Leggere questo capolavoro di Melville nella traduzione di Cesare Pavese è un'esperienza ricca di sfaccettature. Pavese qui non è semplicemente traduttore ma sfodera la sua penna bagnandola nell'oceano di Melville. Sale a sua volta sulla barca alla ricerca del grande cetaceo bianco e ne coglie il succo mistico, simbolico facendolo suo.
Meraviglia e orrore si rincorrono tra le pagine, come il mare che non sta fermo nemmeno di notte, e il libro diventa l'esaltazione di un'avventura che, dalla ricerca della balena (whale), è traslata alla ricerca del noumeno, del tutto e dell'assoluto (whole).
"Simbolo piu' autorevole e solare della divinita' cristiana", il bianco e' infatti anche "la causa intensificante nelle cose che piu' atterriscono l' uomo": è l' immane vuoto che rivela "l' ateismo di tutti i colori" e degrada la luce a "mistico cosmetico". Nel centro della grandiosa epopea biblica, Melville ha nascosto i terrori di una possibile miscredenza; le devastanti erosioni della piu' nichilistica disperazione. Modeo Sando Corriere della Sera
L'edizione che vi proponiamo è pubblicata da Adelphi (14 euro) ed è impreziosita dal meraviglioso disegno di Roberto Abbiati del 2014 dal titolo Capodoglio. Non rimpiangiamo quindi la celebre edizione illustrata di Random House con le tavole di Rockwell Kent che per Moby Dick ebbe una vera e propria fissazione.

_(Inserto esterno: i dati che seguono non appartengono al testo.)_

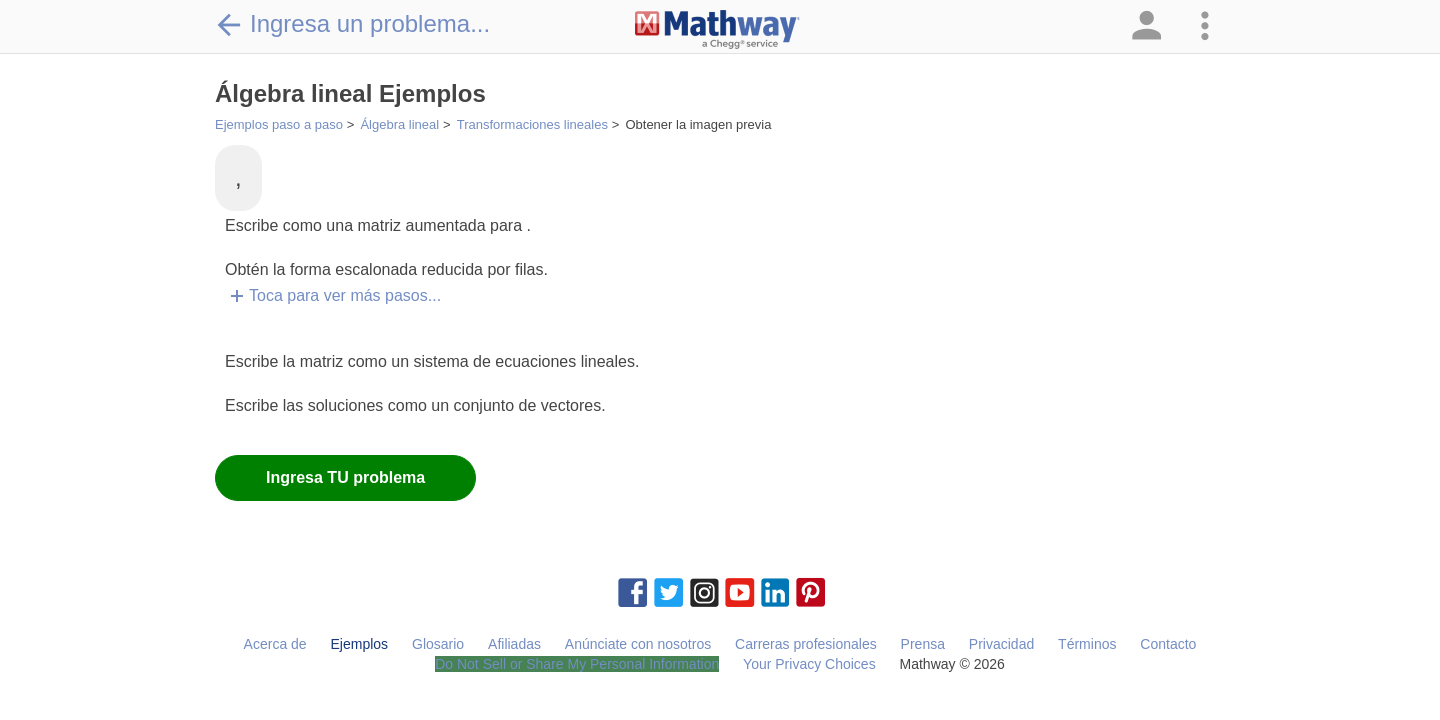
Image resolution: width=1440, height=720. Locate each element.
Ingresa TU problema (345, 477)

E se le 600 pagine di Melville vi sembrano estenuanti una soluzione c'è e la troviamo sempre in casa Adelphi: Un tentativo di balena di Matteo Codignola con le illustazioni di Roberto Abbiati. In attesa di farne una recensione ad hoc, vi proponiamo la scheda del libro e la copertina:
Nella fantascienza arcaica succedeva spesso che uno scienziato mosso dalle peggiori intenzioni escogitasse un raggio, o qualche altra diavoleria, in grado di ridurre uomini e cose a fattezze minuscole. Forse alcune di quelle formule sono finite in mano a Roberto Abbiati, e forse Abbiati - scenografo, e regista di se stesso - ha deciso di sperimentarle su uno degli esseri più smisurati che abbiano mai posseduto l'immaginazione occidentale: Moby Dick. Di fatto, ha costruito una bizzarra macchina teatrale - una scatola di quattro metri per due, che contiene quindici spettatori - usando la quale il suo Ismaele racconta di Ahab, della Balena, e di quasi tutto il resto. Ma lo fa in quindici minuti. A colpire, qui, non è solo il tentativo di raccontare una vicenda enorme nel minore spazio e nel più breve tempo possibili - anche perché questa sembra essere una fantasia ricorrente, che ha sedotto autori come Stephen King e John Huston, Orson Welles e Joseph Cornell. A stupire è piuttosto il sortilegio di cui, percorrendo questo curioso libro, finiamo per cadere vittime. Dopo essere entrati nello spettacolo descritto dal racconto di Codignola e dai disegni di Abbiati, infatti, ci ritroviamo a esplorare un mondo in miniatura, ma completo in ogni sua parte: e scopriamo con una certa meraviglia di desiderare tutto, tranne l'antidoto capace di riportarci alle dimensioni usuali.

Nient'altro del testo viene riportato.